→ SOBRE EL EJERCICIO
Sigue escribiendo el texto sobre ir al cine justo desde donde termina.

→ FRAGMENTO

Entrada para uno
Isabela Moreno Reina
Soy una colcha de retazos conformada por todas las historias que me han convertido en quien soy.
“Sola”, decía yo, “qué deprimente”, decía mi mamá. Esa era la misma misma conversación que se repetía cada miércoles antes de la pandemia, cuando mi mamá me llamaba a chequear qué tal me había parecido la película y a curiosear quién me había acompañado a cine. Sola, pero sintiéndome acompañada por la pantalla, porque sola me pierdo, pero con alguien más no puedo evitar voltear a descifrar en el rostro de ese otro si siente lo mismo que yo al ver la película; casi como si necesitara la mínima seña de que no soy la única que me sumerjo del todo en una historia. Además de que me resultaba tedioso explicar por qué lloro tanto, porque es cierto que, como a muchos, se me da más fácil llorar las penas ajenas que las propias; así que, por deprimente que le pareciera a mi mamá y a otros cuantos, estaba feliz con solo un boleto, asumiendo la personalidad de todos los personajes que me han marcado.
Hay algo gracioso en ser ese amigo que ve demasiadas películas, los demás acuden a uno para una recomendación común y, en cambio, reciben una lista extensa con descripciones meticulosas, todo para preguntarles al día siguiente cuál decidieron ver y le digan que ninguna. También ocurre que, como varios memes afirman, sea uno esa persona que pasa horas y horas embobado viendo los procesos y actores detrás de la pantalla, para que en mitad de una escena se le suelte la lengua a contarle a la pobre alma que está con uno una larga explicación que, por lo general, tiene que quedar inconclusa para poder seguir viendo en silencio. Pero esto no es adrede, cuando algo apasiona es difícil disimular el interés en ello, y si al final resulta uno siendo irritante con el tema, no es por fastidiar, sino por compartir el poco conocimiento que se puede tener al respecto.
Crecí escuchando las historias de mi familia de lo que significaba ir a cine, incluso en los pueblos más remotos había uno; el teatro se había constituido como un espacio de encuentro social y los estrenos eran el momento más esperado de la semana o del mes, porque, incluso cuando la película llevaba años de exhibida al público, cuando se proyectaba por primera vez en el pueblo era casi como una premier local.

→ DATOS DE PARTIDA
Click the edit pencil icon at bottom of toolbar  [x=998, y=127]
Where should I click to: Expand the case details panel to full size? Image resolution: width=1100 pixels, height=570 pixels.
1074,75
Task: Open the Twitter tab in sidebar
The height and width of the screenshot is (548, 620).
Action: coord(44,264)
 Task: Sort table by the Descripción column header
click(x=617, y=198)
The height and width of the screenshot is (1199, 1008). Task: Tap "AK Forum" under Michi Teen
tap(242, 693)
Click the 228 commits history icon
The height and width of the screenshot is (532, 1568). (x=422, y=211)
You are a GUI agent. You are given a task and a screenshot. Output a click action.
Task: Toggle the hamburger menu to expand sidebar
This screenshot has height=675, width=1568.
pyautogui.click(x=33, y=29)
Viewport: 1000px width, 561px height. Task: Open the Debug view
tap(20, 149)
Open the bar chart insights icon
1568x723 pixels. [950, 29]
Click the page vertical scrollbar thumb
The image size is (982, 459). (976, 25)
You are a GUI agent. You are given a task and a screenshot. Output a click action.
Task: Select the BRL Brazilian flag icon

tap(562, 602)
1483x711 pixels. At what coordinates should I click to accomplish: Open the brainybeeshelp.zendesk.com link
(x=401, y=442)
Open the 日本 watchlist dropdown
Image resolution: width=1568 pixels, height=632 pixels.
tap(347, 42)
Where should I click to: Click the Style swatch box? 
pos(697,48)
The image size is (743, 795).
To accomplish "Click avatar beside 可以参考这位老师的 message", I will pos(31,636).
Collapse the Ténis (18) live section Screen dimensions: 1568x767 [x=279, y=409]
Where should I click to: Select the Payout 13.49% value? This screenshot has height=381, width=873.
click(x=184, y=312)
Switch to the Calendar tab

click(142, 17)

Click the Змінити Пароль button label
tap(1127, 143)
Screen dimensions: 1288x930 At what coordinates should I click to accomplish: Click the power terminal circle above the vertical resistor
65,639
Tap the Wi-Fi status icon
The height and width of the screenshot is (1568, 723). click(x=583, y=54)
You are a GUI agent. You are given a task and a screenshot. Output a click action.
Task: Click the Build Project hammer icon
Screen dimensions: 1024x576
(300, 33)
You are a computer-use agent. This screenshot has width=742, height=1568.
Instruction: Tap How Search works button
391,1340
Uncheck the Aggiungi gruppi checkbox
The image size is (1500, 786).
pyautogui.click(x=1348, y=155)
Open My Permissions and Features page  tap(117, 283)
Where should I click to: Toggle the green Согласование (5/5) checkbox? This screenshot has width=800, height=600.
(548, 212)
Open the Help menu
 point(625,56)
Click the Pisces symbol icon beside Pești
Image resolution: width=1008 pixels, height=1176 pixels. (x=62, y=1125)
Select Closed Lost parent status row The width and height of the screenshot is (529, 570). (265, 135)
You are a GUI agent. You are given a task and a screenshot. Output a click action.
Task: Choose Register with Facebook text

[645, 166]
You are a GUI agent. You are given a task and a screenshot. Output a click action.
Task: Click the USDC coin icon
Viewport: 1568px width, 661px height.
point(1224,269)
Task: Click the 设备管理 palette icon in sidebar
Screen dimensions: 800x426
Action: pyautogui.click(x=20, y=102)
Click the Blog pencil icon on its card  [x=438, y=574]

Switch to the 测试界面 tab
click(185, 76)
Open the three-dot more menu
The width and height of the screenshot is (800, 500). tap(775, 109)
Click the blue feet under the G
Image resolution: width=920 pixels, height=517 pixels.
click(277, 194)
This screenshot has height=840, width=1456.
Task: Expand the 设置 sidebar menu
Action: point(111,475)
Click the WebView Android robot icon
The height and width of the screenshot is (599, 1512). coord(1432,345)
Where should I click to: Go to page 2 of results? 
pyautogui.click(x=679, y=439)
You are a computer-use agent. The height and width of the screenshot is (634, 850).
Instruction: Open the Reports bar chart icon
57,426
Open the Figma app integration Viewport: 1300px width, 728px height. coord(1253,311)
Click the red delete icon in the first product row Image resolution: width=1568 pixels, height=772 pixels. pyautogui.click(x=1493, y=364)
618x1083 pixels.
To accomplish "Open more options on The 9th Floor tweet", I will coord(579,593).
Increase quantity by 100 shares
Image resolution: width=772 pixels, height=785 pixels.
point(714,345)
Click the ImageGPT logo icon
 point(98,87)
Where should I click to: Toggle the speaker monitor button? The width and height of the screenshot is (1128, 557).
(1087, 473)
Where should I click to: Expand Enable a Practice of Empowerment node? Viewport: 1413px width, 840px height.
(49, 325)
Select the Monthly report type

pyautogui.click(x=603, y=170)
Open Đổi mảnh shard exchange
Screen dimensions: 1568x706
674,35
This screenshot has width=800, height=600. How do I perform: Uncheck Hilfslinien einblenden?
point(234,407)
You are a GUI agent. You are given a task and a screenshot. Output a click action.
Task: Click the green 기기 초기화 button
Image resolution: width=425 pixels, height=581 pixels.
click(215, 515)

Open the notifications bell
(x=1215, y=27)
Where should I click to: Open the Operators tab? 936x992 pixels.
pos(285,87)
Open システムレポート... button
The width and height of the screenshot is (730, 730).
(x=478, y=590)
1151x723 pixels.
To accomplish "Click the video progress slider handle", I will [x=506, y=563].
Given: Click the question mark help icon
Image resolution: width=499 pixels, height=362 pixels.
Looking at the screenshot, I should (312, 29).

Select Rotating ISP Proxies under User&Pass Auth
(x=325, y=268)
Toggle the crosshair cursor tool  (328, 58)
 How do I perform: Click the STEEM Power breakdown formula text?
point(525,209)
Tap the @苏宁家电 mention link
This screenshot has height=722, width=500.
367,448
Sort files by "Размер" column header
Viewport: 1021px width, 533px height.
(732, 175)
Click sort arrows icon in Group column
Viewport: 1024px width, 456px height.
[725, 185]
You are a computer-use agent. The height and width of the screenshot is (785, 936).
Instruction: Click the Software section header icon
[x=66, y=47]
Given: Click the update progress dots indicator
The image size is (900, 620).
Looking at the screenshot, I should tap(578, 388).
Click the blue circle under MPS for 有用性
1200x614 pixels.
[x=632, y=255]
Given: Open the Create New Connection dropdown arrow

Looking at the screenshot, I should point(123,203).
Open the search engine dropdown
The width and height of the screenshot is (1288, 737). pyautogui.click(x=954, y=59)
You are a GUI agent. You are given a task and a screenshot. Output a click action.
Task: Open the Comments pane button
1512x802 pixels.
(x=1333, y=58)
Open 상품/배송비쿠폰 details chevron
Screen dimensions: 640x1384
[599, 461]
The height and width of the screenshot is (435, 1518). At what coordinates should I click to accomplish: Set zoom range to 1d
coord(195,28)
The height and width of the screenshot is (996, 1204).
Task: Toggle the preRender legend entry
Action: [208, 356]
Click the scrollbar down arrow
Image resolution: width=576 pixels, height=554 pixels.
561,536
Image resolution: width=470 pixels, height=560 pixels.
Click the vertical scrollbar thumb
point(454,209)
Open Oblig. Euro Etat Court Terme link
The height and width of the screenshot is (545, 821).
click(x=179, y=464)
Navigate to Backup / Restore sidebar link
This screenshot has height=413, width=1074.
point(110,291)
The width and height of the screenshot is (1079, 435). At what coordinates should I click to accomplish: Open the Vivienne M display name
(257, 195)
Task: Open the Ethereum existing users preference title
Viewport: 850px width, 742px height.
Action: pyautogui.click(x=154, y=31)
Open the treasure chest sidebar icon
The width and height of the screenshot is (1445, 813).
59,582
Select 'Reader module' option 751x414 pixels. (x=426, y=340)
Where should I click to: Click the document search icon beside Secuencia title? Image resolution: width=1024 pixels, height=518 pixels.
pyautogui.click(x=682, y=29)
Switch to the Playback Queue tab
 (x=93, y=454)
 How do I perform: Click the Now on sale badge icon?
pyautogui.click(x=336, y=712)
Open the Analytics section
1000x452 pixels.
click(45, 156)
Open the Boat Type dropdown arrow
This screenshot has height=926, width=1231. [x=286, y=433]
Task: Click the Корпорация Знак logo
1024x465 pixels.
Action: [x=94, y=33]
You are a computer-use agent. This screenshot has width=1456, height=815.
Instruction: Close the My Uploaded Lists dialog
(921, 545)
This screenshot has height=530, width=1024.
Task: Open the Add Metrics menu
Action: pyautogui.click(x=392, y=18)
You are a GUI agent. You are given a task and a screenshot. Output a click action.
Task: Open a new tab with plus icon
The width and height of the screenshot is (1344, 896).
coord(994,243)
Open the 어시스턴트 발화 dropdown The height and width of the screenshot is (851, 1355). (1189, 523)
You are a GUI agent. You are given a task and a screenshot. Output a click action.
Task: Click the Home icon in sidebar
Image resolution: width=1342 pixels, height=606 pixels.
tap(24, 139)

→ RESULTADO DEL EJERCICIO
En la actualidad, la asistencia a los teatros se ha reducido, gracias a los demás medios tecnológicos de los que disponemos para ver contenido, por esa misma razón es que siempre me generó curiosidad escuchar esas memorias de mis abuelos y de mi papá. Casi como una respuesta a mis dudas frente al asunto llegó a mí Cinema Paradiso, película italiana de Giuseppe Tornatore, que ilustra mejor que ninguna, desde la nostalgia, los espacios mágicos que el séptimo arte brindaba a los pueblos en la década de los cuarenta, es casi una carta de amor al cine y un recuerdo inmortal de lo que fue.
Lejos de una realidad ideal, con la pandemia, la industria se ha visto completamente afectada en taquilla, por eso los contenidos están siendo pensados para ser publicados en plataformas streaming, nada menos la última película del director estadounidense Sam Levinson, Malcolm and Marie, tuvo un presupuesto de 2.5 millones de dólares y los derechos de distribución fueron comprados por Netflix a 30 millones de dólares, todo esto nos afirma la predominancia que tendrán las plataformas en los próximos años.
Esto no me alegra, tener las películas en el sillón de la casa no es un lujo, es una comodidad, porque es una realidad que en casa los largometrajes funcionan como sonido secundario para chatear, para dormirse y para una lista innumerable de acciones que no implican prestar atención a la pantalla. Entonces, quienes disfrutamos del olor a palomitas mediocres a precio de caviar se nos reducirán en un futuro cercano los estrenos y, por supuesto, las visitas a los teatros.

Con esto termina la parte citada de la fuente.